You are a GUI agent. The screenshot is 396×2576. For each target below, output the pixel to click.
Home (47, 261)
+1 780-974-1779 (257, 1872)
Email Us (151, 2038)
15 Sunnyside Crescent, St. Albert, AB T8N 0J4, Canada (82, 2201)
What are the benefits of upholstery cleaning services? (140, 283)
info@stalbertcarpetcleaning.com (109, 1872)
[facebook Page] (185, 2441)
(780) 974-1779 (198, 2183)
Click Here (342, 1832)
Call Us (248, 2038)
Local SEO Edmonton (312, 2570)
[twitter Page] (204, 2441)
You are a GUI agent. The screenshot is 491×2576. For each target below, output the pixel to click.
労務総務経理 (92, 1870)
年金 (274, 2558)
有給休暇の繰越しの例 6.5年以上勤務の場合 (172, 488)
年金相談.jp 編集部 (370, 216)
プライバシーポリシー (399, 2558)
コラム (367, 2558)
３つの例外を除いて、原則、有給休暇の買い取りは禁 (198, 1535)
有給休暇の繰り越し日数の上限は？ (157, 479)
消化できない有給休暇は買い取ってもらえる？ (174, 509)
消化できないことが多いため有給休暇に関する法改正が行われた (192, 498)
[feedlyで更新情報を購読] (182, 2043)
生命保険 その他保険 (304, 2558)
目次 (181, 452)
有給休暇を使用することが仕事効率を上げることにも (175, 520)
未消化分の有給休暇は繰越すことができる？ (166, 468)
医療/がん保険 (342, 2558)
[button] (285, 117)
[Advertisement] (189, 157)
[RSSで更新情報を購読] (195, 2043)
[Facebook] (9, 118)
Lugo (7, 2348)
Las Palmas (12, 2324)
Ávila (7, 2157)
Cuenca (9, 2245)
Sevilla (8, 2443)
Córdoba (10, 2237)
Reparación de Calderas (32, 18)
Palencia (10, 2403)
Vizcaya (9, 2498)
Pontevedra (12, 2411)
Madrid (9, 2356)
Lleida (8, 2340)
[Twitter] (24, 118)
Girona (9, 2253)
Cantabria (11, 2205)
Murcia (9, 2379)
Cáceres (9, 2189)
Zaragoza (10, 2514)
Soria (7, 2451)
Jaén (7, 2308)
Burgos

————

Return exactly what appears above, from the first line of the entries to the line with "15 Sunnyside Crescent, St.", inclusive.

Reply to the task →
You are a GUI agent. The screenshot is 396×2576. For each target below, output the pixel to click.
Home (47, 261)
+1 780-974-1779 (257, 1872)
Email Us (151, 2038)
15 Sunnyside Crescent, St. Albert, AB T8N 0J4, Canada (82, 2201)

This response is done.